Jumat, 25 Desember 2015

Makalah Upaya Peningkatan Profesionalisme Guru



UPAYA PENINGKATAN PROFESIONALISME GURU
MAKALAH
Disusun guna memenuhi tugas pada
Mata Kuliah : Profesi Keguruan
Dosen Pengampu: Annisah Setyaningrum, M.Pd

 

Disusun oleh   : Kelompok 8
1.      Siti Fitriana                       (1310110041)
2.      Norudin                            (1310110048)
3.      Nila Niswatul Khusna       (1310110071)


         
SEKOLAH TINGGI AGAMA ISLAM NEGERI KUDUS
JURUSAN TARBIYAH/PAI
2015



BAB I
PENDAHULUAN

A.  Latar belakang Masalah
Pendidikan sangat berperan dalam meningkatkan kualitas Sumber Daya Manusia (SDM). Dewasa ini yang sering kita sebut sebagai era globalisasi, proses peningkatan mutu pendidikan sangat diperlukan oleh sebuah sistem, yang mana sistem tersebut mampu menggerakkan beberapa komponen, antara lain berupa progranm kegiatan pembelajaran, peserta didik, sarana prasarana pembelajaran, dana, lingkungan masyarakat, kepemimpinan kepala sekolah, dan lain-lain. Namun semua itu tidak akan efektif terhadap perubahan pengalaman peserta diaik apabila tidak didukung oleh keberadaan guru profesional.
Guru merupakan salah satu pilar atau komponen utama yang dinamis dalam mencapai tujuan “mencerdaskan kehidupan bangsa’, dan untuk mewujudkan pendidikan yang bermutu. Gurulah yang menggerakkan proses pendidikan. Sehingga peran guru semakin nyata dan strategis sebagai pembangun peradaban dan pencerdas anak bangsa.   
Sekarang ini sebagian guru masih menggunakan paradigma hanya menyampaikan pengetahuan kepada anak didiknya. Pemahaman yang mendalam diharapkan peserta didik dapat merasakan kemanfaatan pengetahuan yang dimiliki dalam kehidupan sehari-hari. Guru harus terampil mengajar dan juga wajib memiliki pengetahuan yang luas, memiliki sikap bijak dan dapat bersosialisasi dengan baik. Profesionalisme merupakan hal penting bagi guru untuk melaksanakan tugasnya secara efektif.

B.  Rumusan Masalah
1.   Bagaimana pengertian profesionalisme guru?
2.   Bagaimana upaya peningkatan profesionalisme guru?
3.   Bagaimana indikator guru professional?

BAB II
PEMBAHASAN

A.    Pengertian Profesionalisme Guru
Profesionalisme berasal dari kata profesi yang artinya suatu bidang pekerjaan yang ingin atau akan ditekuni oleh seseorang. Profesi juga dapat diartikan sebagai suatu jabatan atau pekerjaan tertentu yang mensyaratkan pengetahuan dan ketrampilan khusus yang dipelajari dari pendidikan akademis yang intensif.
==========
• PERINTAH TUGAS
Tolong tulis kembali bagian makalah tentang profesionalisme guru mulai dari "B.  Rumusan Masalah" dan terus sampai "indikator guru professional?", lalu ubah "indikator" menjadi "ciri".

• BAGIAN DATA
==========
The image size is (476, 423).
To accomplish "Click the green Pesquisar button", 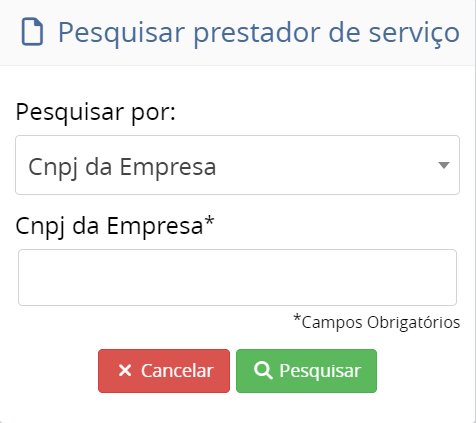I will click(306, 371).
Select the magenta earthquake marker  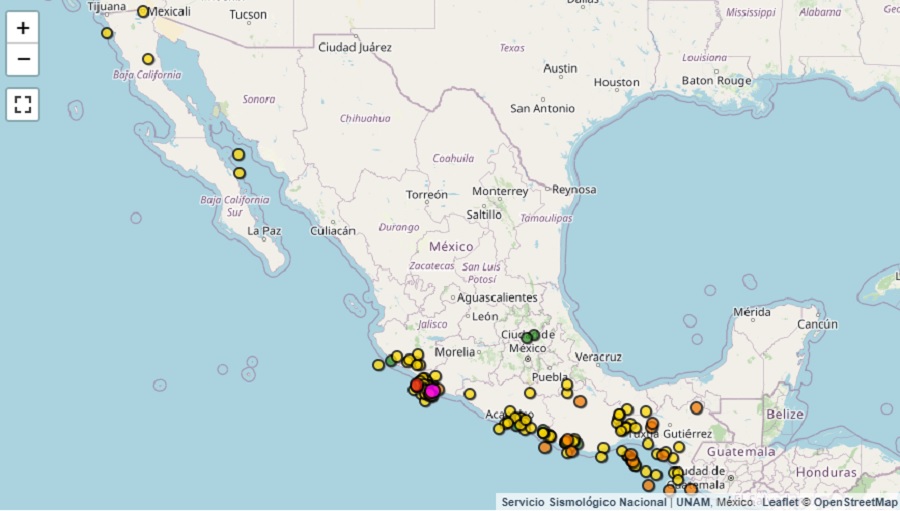pyautogui.click(x=432, y=391)
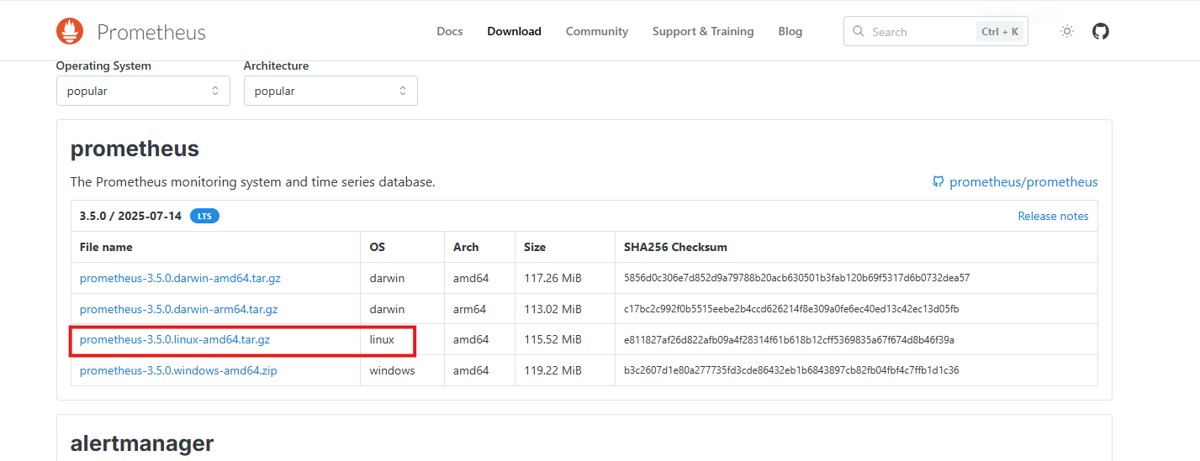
==========
• JAWABAN TUGAS
B.  Rumusan Masalah
1.   Bagaimana pengertian profesionalisme guru?
2.   Bagaimana upaya peningkatan profesionalisme guru?
3.   Bagaimana ciri guru professional?